- [PROMPT]: Reproduce the material word for word, starting at the line that contains "This screenshot has width=322, height=290." and ending at the end of the material. Leave the pictures out of your answer.
** Begin RECORD EXCERPTS **
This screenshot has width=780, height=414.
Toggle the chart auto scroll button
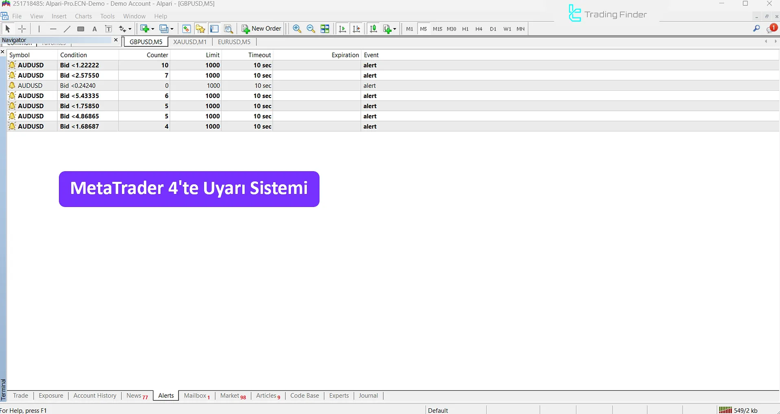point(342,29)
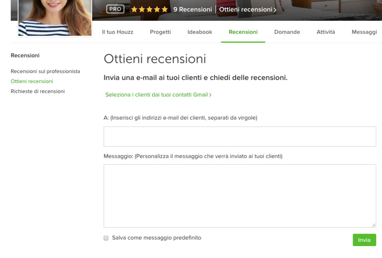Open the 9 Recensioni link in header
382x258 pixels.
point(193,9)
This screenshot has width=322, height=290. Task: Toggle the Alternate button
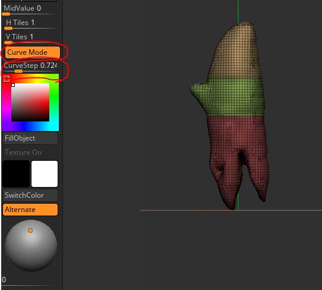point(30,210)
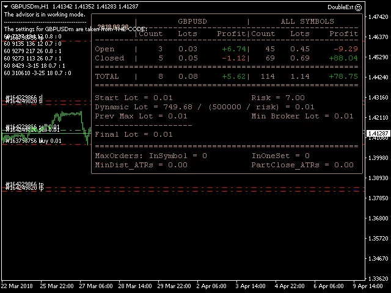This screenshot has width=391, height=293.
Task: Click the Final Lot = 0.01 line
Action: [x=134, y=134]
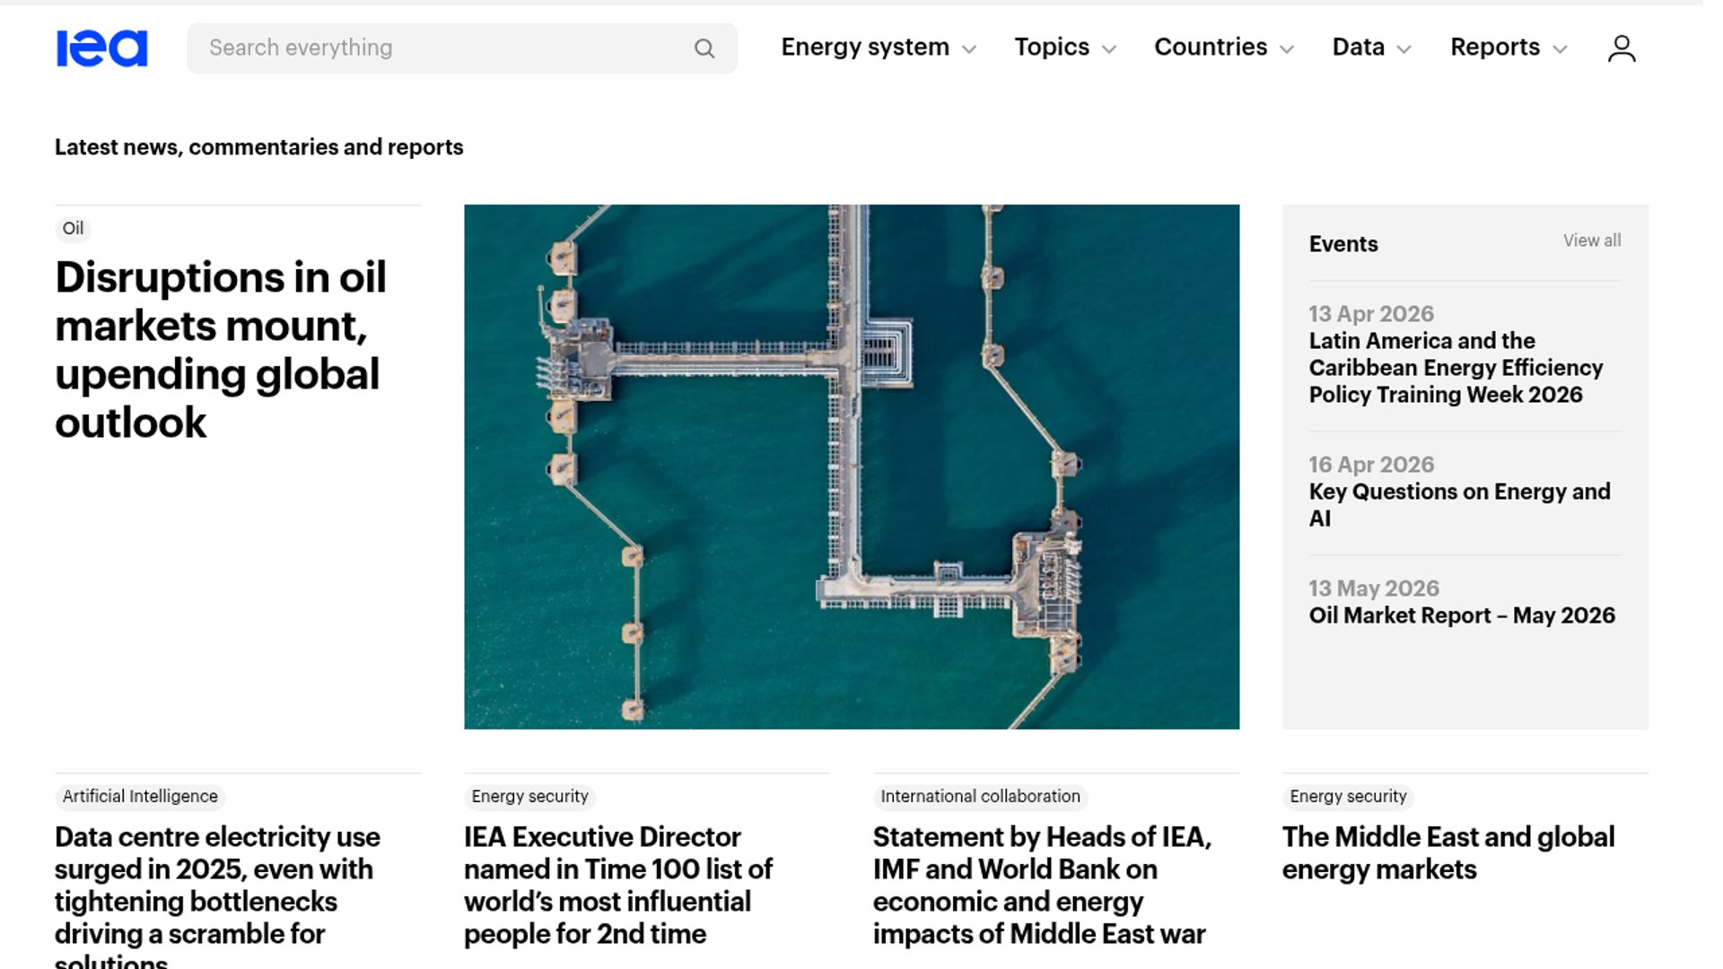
** End RECORD EXCERPTS **
- [COMPLETE RESPONSE]:
This screenshot has width=322, height=290. Task: Toggle the Alternate button
point(30,210)
This screenshot has width=391, height=293.
Task: Click the Final Lot = 0.01 line
Action: [x=134, y=134]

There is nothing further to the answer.